Problem requirements = Your answer should be one number: how many lines of the records hold the string "table".

Material for this exercise =
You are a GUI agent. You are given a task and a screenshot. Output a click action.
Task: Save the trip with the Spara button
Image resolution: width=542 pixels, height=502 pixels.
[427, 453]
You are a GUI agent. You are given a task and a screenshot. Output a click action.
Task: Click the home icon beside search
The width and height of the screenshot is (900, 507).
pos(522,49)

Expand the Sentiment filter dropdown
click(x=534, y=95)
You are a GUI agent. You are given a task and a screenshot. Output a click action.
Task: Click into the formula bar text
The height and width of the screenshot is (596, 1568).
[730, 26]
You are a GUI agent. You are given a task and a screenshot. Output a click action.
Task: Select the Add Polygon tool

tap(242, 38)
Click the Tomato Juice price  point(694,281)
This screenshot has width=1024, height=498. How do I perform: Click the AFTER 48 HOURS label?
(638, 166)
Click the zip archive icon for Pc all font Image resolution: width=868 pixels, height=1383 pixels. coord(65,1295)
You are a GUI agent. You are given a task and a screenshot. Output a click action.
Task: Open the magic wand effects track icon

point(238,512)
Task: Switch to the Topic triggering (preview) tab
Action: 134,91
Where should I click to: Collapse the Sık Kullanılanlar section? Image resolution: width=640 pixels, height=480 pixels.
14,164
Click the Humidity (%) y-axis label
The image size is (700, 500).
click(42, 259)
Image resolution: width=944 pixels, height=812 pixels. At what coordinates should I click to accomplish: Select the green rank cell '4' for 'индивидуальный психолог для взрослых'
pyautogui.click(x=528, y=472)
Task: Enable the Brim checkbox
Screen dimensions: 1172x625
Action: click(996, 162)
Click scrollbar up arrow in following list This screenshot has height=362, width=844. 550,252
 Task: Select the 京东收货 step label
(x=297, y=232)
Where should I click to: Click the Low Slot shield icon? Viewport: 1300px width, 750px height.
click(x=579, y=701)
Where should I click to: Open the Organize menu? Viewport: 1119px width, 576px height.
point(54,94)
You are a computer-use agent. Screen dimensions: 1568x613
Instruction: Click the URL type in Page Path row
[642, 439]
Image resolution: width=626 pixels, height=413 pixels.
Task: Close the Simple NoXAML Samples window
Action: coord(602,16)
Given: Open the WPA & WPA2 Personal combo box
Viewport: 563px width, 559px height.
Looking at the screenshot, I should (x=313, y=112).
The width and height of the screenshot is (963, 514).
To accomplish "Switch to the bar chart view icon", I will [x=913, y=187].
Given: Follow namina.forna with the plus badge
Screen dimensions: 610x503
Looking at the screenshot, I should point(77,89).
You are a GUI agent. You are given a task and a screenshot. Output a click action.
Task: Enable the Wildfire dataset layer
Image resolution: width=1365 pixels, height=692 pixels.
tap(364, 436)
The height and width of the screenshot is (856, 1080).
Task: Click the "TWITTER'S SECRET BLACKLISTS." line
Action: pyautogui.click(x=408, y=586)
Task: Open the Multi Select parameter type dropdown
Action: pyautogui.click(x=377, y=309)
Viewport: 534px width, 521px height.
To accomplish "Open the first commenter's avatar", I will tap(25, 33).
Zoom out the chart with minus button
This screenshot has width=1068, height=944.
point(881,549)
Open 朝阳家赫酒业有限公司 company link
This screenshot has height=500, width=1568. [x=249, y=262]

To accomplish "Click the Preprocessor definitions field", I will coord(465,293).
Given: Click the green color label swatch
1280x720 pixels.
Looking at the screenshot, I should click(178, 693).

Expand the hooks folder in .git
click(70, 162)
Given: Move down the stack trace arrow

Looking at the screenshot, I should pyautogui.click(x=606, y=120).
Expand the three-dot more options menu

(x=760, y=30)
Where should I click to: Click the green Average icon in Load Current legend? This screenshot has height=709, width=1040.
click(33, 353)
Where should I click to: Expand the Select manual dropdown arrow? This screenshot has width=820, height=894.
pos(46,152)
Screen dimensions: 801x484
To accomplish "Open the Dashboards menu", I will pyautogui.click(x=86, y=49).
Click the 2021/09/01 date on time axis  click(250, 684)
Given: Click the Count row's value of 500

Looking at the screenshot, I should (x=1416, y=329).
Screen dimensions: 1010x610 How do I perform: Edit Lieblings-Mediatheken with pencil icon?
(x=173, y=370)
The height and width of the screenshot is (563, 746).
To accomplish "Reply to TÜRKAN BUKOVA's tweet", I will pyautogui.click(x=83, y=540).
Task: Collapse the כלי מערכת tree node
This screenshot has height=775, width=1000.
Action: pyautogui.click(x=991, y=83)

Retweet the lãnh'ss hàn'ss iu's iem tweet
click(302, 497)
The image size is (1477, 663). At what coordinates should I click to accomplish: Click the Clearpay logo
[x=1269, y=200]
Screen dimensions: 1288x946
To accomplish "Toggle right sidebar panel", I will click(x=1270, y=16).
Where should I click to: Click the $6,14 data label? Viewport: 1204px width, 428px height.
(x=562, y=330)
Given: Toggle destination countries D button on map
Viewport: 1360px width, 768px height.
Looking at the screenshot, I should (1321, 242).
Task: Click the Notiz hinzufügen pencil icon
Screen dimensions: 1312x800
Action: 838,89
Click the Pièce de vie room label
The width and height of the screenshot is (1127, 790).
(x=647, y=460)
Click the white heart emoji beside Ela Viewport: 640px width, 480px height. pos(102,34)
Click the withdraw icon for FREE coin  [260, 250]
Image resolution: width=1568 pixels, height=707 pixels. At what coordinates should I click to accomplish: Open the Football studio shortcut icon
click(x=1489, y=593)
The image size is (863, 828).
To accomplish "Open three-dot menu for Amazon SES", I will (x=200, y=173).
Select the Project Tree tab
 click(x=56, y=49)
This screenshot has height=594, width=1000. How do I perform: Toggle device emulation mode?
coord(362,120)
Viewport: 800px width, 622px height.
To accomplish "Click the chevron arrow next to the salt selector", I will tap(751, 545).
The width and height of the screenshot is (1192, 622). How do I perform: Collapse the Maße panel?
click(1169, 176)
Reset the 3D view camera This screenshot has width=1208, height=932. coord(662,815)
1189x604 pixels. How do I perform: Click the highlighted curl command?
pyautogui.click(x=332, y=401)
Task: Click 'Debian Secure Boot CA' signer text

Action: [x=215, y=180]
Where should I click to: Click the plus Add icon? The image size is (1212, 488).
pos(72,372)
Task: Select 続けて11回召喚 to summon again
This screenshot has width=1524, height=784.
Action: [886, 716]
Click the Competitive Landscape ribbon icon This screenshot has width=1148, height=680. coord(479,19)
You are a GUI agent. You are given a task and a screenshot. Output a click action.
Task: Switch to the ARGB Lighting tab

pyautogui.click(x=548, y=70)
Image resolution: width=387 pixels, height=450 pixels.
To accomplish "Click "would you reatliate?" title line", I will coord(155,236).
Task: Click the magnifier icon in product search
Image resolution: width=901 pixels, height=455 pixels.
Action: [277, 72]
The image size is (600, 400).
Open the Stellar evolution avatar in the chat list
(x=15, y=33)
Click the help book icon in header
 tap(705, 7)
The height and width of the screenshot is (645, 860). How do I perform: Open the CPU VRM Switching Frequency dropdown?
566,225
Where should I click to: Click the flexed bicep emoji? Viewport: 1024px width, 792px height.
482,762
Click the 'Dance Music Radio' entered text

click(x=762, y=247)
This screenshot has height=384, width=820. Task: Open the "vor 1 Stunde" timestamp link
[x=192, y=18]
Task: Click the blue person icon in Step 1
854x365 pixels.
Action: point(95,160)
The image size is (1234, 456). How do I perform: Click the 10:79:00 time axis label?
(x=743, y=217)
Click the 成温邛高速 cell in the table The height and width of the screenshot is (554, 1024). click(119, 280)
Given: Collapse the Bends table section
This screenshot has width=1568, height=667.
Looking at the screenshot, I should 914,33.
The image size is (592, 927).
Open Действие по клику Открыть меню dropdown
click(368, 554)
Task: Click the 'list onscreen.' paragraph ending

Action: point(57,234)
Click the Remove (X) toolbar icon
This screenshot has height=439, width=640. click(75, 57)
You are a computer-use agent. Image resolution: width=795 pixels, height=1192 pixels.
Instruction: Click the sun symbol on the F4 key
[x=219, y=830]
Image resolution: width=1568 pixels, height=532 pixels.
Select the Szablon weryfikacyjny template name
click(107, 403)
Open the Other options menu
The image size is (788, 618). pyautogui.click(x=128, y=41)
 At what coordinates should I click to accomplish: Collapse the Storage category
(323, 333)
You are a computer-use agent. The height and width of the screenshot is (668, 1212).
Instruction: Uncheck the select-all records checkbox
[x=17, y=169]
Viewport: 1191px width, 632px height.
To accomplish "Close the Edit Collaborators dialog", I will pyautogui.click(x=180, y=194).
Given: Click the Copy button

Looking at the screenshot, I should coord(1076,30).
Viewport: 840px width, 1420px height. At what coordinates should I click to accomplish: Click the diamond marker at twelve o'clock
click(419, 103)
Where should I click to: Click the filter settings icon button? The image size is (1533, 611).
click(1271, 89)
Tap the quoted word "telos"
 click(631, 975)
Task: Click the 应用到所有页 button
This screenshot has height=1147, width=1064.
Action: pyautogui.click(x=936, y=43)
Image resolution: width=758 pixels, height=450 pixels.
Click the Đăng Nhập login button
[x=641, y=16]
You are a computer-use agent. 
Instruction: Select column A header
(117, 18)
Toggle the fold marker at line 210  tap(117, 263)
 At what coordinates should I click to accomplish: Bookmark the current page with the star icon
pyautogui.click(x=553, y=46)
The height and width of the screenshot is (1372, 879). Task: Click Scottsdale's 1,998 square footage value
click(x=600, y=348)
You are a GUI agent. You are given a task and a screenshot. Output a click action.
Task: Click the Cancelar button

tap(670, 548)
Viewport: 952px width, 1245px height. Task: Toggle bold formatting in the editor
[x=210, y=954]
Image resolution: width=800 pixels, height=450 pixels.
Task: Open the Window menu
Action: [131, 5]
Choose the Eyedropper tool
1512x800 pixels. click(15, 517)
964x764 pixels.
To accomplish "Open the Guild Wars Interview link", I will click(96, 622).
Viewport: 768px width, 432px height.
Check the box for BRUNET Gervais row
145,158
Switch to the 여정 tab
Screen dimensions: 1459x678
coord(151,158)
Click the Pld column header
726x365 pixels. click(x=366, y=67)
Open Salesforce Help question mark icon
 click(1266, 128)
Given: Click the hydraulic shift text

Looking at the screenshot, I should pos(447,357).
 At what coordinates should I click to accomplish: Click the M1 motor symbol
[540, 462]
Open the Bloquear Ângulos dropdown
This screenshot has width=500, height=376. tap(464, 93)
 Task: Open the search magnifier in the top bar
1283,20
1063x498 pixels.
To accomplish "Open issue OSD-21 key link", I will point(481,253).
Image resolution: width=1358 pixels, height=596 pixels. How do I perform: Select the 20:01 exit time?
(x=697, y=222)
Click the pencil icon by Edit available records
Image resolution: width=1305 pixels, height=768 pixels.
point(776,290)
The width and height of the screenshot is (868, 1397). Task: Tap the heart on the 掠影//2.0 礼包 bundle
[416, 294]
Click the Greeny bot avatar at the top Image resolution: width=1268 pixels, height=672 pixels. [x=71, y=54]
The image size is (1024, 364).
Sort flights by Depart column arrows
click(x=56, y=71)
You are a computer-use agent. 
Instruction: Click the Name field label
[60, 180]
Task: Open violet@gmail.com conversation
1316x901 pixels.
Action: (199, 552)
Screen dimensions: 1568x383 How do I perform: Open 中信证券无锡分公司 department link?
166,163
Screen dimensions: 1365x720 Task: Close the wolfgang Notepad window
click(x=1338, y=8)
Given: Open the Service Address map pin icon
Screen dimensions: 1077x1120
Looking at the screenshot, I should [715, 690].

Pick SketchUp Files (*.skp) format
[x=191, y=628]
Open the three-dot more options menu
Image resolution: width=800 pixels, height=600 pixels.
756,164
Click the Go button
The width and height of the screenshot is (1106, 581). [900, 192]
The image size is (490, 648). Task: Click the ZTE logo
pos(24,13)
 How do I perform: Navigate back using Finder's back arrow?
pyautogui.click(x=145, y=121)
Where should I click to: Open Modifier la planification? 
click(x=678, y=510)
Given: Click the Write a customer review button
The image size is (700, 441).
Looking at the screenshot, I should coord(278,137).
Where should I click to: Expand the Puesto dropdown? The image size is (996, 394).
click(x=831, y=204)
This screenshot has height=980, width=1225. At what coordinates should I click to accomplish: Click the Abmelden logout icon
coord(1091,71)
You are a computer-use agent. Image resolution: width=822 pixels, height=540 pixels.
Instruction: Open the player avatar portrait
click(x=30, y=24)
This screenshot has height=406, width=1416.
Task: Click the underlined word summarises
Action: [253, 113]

Task solution = 2